The purported veering of a jetliner caused by an onboard hacker points up a larger problem, experts say – airlines and other providers of services may be blind to the value such security researchers can offer in the name of public safety.
While it’s far from clear that security researcher Chris Roberts actually did commandeer the avionics system of an airplane and force it to steer to one side, the story is prompting other security experts to call for better cooperation between white-hat hackers and industries whose infrastructures they probe.
Airlines have to get used to the idea that this type of hacking can be useful and ought to make test environments that simulate aircraft systems available for researchers to hack against, says Jeremiah Grossman, the founder of White Hat Security.
There is an emotional reaction on the part of corporate executives not to admit their systems have weaknesses, he says, but as their view matures, they become more cooperative with the research community. “Their first reaction is only authorized people can test their network. Google got over it. Facebook got over it,” he says.
He points to his own experience in 2000 with Yahoo, when he hacked his own Yahoo Mail account– an exploit he could have carried out against anyone else’s account. But instead he told the company, and it not only worked with him to resolve the issue without penalizing him, it gave him a job, he says.
But that’s not always the case, and hackers with the best of intentions are warned against probing for flaws without permission. The first thing Grossman tells researchers is, “Never touch or test anything when you don’t have express written consent or own it. Otherwise you’re at the whim of the target.”
If that whim is to call in law enforcement, the consequences can be dire for the hacker personally, but also for the general public safety, says Josh Corman, CTO of Sonatype, and founder of I Am The Cavalry, a grassroots group “focused on issues where computer security intersect public safety and human life.”
The group has been working closely with the auto industry for more than a year to build enough trust between hackers and the car manufacturers so they can work toward safer vehicles, he says. And it is hoping to do the same with airlines and medical-device manufacturers.

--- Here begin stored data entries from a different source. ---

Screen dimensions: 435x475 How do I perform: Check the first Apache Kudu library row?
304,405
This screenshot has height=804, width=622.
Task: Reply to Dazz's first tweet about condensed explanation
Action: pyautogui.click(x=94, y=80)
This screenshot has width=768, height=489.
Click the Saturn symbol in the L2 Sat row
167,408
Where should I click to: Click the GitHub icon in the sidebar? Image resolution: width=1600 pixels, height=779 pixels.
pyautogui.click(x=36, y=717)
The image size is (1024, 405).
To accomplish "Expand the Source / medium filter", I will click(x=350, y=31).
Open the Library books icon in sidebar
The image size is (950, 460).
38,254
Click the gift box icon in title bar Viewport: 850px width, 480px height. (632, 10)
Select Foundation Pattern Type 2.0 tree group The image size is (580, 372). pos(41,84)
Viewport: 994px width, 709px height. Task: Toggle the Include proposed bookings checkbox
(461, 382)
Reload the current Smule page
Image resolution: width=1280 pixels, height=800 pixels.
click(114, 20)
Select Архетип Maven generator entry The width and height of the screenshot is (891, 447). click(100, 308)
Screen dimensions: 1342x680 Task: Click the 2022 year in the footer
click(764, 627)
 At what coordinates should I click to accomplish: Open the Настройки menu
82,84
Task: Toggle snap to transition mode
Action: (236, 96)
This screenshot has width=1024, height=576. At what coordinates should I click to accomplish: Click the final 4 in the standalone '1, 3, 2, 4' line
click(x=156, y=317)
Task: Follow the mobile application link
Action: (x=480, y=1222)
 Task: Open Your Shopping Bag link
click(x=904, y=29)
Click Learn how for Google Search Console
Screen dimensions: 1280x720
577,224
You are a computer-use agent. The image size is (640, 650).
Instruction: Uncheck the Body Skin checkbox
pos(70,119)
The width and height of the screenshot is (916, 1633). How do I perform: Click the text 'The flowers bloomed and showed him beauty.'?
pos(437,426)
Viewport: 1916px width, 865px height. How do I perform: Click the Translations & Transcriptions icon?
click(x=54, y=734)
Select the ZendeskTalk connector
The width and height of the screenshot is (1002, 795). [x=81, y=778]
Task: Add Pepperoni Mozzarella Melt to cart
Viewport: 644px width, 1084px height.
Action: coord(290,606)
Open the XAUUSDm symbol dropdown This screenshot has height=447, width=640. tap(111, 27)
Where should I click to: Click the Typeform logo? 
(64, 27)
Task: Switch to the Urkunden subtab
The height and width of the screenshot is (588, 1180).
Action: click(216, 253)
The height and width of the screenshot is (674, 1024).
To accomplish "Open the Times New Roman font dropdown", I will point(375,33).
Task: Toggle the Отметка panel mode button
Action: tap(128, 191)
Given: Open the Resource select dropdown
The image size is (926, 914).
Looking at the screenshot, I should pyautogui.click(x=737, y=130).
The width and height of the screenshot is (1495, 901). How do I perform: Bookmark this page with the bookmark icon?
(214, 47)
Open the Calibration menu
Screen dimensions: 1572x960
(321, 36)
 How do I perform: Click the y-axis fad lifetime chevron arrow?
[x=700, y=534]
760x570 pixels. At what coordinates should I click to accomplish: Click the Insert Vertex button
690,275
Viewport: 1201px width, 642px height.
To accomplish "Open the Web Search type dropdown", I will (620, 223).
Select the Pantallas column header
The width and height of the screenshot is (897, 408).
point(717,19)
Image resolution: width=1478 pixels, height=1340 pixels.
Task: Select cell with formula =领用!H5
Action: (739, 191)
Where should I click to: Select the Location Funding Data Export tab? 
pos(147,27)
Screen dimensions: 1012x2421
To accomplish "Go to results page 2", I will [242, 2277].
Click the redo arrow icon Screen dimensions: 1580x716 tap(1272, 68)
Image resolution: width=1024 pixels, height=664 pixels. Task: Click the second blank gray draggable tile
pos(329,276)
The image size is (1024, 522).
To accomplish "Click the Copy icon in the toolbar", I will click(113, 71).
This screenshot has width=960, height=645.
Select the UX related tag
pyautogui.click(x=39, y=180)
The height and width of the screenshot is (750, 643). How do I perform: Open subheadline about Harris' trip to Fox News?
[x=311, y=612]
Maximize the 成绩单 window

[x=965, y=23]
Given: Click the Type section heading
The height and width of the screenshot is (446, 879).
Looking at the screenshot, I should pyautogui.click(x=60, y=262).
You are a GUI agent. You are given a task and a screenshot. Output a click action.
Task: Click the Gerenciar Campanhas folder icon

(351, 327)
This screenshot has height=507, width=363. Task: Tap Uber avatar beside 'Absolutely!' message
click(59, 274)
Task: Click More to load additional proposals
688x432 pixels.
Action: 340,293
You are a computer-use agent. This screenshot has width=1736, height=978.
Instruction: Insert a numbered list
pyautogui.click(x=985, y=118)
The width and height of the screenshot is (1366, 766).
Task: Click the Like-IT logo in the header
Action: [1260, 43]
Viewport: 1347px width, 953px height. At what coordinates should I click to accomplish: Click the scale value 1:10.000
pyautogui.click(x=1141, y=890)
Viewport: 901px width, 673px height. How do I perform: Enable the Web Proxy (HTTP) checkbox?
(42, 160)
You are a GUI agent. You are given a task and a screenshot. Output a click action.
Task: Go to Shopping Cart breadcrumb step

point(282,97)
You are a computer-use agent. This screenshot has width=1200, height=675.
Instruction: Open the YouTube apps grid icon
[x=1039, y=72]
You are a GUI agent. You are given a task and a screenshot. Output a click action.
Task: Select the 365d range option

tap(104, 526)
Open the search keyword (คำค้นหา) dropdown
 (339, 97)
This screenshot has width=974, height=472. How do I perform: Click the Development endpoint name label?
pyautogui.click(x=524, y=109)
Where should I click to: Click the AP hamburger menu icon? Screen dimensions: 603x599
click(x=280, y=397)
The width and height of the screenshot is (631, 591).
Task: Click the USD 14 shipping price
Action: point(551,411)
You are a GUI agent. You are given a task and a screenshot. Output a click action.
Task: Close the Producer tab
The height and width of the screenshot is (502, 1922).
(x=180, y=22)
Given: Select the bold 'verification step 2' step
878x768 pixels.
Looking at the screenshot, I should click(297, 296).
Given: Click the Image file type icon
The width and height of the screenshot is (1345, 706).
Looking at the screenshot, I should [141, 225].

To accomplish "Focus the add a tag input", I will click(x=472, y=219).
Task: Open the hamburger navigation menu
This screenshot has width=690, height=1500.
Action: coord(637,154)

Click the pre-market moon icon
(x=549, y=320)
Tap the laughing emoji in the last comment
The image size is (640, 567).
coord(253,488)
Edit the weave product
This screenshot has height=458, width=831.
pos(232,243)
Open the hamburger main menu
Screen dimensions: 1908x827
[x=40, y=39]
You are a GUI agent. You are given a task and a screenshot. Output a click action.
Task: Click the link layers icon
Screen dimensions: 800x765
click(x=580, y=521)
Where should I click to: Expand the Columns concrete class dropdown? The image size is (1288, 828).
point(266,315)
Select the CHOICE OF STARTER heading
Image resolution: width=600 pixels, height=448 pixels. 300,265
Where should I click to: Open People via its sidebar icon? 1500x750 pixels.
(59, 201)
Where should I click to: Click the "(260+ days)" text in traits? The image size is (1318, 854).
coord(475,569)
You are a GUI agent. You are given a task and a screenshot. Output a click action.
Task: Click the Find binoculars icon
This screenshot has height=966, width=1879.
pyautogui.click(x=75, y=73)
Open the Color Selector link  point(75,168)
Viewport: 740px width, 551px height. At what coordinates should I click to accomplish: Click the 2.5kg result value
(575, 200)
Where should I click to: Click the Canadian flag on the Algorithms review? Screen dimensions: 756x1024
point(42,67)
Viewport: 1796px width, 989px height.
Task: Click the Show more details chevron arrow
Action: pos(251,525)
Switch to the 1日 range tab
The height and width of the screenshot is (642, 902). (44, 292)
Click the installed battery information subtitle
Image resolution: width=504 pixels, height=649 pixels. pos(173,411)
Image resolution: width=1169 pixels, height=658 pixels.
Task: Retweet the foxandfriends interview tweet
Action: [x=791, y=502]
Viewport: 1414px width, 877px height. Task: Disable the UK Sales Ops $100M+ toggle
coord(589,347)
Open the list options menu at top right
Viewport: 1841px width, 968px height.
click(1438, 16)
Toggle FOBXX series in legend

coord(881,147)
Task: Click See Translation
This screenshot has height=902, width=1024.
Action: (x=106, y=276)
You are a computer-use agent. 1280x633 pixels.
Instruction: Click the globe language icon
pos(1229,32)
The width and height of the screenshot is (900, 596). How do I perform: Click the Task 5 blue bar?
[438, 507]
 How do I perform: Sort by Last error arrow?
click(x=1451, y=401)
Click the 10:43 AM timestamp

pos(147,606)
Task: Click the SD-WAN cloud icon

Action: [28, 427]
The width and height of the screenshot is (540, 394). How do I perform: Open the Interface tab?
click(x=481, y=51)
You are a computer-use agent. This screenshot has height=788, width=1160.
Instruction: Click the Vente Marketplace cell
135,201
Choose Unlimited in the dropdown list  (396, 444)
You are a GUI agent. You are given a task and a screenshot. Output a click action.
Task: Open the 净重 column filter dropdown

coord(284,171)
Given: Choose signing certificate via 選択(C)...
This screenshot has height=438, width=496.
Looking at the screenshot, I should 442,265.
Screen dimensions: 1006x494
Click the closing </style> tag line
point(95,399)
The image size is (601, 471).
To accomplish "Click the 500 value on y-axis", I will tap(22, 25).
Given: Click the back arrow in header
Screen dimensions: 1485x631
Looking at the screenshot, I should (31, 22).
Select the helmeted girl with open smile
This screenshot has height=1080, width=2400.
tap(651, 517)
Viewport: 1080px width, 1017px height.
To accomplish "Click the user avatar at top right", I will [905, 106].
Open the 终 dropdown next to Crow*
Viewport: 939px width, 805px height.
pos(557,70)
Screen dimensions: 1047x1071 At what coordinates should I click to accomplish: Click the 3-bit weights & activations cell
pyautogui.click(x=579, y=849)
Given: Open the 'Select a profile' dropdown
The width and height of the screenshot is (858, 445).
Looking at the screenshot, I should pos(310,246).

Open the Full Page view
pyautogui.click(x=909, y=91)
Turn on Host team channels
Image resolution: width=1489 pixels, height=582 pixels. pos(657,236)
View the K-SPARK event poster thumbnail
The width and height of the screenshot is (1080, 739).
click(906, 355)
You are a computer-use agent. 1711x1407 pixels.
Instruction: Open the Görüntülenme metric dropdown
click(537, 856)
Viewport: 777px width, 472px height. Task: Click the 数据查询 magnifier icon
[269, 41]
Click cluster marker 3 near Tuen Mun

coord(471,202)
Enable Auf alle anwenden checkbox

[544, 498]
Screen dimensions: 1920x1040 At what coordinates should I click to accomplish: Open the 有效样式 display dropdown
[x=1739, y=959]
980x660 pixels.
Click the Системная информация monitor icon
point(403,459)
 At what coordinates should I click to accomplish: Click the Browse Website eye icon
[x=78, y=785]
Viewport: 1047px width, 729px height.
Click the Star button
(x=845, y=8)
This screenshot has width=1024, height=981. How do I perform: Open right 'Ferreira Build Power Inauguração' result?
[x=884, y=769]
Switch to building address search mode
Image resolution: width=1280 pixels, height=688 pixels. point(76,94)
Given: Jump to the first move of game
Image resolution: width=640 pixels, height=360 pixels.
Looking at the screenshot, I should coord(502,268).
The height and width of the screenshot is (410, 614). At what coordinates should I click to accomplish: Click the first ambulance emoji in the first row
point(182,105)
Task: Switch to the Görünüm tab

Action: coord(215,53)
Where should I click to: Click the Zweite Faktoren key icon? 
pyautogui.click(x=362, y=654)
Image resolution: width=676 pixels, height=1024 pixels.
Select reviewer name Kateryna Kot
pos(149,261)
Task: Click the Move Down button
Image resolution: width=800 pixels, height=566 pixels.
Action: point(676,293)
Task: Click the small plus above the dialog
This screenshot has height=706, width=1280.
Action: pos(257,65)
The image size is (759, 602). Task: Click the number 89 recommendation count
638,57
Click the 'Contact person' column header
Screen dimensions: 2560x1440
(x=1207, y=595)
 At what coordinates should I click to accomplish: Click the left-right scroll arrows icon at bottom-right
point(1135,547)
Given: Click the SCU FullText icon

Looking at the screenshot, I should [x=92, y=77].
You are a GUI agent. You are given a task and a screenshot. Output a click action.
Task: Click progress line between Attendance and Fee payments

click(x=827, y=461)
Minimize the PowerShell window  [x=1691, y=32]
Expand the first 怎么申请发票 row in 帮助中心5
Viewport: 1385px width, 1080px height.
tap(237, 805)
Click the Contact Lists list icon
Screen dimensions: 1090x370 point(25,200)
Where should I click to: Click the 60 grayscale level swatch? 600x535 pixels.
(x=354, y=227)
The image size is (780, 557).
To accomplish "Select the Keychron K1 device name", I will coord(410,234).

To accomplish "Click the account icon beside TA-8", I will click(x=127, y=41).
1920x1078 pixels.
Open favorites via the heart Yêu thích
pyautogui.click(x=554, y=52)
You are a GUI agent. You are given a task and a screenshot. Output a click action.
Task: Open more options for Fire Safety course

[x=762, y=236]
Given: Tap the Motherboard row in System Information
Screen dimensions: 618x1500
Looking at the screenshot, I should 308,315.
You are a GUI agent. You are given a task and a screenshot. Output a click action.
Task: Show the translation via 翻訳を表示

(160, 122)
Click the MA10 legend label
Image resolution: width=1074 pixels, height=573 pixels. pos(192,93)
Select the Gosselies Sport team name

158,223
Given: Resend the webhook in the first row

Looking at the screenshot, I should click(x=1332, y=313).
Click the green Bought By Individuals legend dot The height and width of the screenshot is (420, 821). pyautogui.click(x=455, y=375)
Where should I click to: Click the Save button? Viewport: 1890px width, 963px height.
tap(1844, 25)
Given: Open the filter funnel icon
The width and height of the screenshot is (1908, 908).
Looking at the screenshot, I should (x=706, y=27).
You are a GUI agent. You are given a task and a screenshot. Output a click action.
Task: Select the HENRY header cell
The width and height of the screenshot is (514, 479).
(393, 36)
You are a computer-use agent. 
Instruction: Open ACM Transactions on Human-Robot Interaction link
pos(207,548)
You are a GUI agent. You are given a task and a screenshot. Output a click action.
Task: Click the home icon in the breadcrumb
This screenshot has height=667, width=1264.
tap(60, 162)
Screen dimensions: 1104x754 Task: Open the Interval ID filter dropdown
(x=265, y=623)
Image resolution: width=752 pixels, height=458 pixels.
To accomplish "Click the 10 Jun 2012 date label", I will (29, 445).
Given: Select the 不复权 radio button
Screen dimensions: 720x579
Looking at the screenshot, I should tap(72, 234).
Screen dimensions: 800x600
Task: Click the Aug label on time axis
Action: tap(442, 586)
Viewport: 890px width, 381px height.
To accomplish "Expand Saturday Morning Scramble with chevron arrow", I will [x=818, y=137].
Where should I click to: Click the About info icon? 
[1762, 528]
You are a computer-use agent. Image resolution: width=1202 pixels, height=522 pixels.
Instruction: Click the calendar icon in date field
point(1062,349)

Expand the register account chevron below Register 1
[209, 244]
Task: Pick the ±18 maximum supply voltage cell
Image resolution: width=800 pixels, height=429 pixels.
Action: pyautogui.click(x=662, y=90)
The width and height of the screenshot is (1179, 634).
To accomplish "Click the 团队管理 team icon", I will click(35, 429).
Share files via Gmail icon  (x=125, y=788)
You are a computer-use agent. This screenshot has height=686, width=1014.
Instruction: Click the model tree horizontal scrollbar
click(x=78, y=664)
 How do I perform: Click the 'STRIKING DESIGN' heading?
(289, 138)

A big hurdle is that leaders in industries that need protection are not well versed in the nature of cyber security. Their worlds are governed by static sets of facts and principles of science like those used by the engineers who make their products. “Cyber lacks physics,” Corman says, which makes security an elusive target. “Assumptions move or are incomplete or are no longer sound.” It’s a slow process to get industries to first understand the difference and then build enough trust with security researchers so they can work together toward safer products and services, he says.
The problem is compounded by these industries wanting to project an image of safety and security to the public, says Paul Kocher. For example, services that store data online want customers to trust that their data is safe. “If I’m operating a service my financial interest is usually in trying to make my customers feel comfortable, which is not necessarily to disclose accurately what the risks are,” he says. “
So they are understandably reluctant to allow hackers to test their systems, particularly if the flaws are revealed publicly, even if finding vulnerabilities and fixing them is desirable. “If you want to have researchers providing this level of authentic, unfiltered information – at least when people are doing things badly – it’s going to be challenging,” he says.
He thinks there are black and white areas about what is and is not appropriate for hackers to do, and then there is an enormous gray area where things are not so clear.
His company tries to stay “very, very far into that white zone, but I recognize the challenges. The question of messing with a flying plane’s avionics is pretty clearly for me in the black area. I see a lot of places where there’s a big debate, but I don’t see this as one where the shades of gray are as nuanced as they will be in future situations that will come along.”
One such area is medical devices, which must receive lengthy FDA approval. When changes are made, devices must be reapproved. “But that doesn’t fit very well into your zero-day response cycles,” Kocher says. “How do you patch the Linux install running inside your implantable medical device? We haven’t worked these things out yet, and perhaps we never will. It’s just one of these horribly messy problems that we’ll be struggling with for a long time.”
But that doesn’t mean hackers and industry shouldn’t come to agreement, Corman says. Constant testing of existing systems is necessary, even if they have previously determined secure. For example, Shellshock bugs lived in the Unix Bash shell from 1989 to 2014 before they were exposed. Similarly, the Heartbleed bug existed in the Open SSL library from 2011 to 2014.
Hostile reactions to responsible bug disclosures by altruistic hackers could hurt the security of vital systems, he says. “We have a role to play and are willing and able to help,” he says.
If white-hat hackers face legal consequences of finding flaws in avionics networks, for example, they may abandon studying them. “They can easily research something less risky and not run afoul of the law,” he says. “If it’s too risky or politically loaded, who in their right mind would do it?”
One obvious answer: the black hat hackers.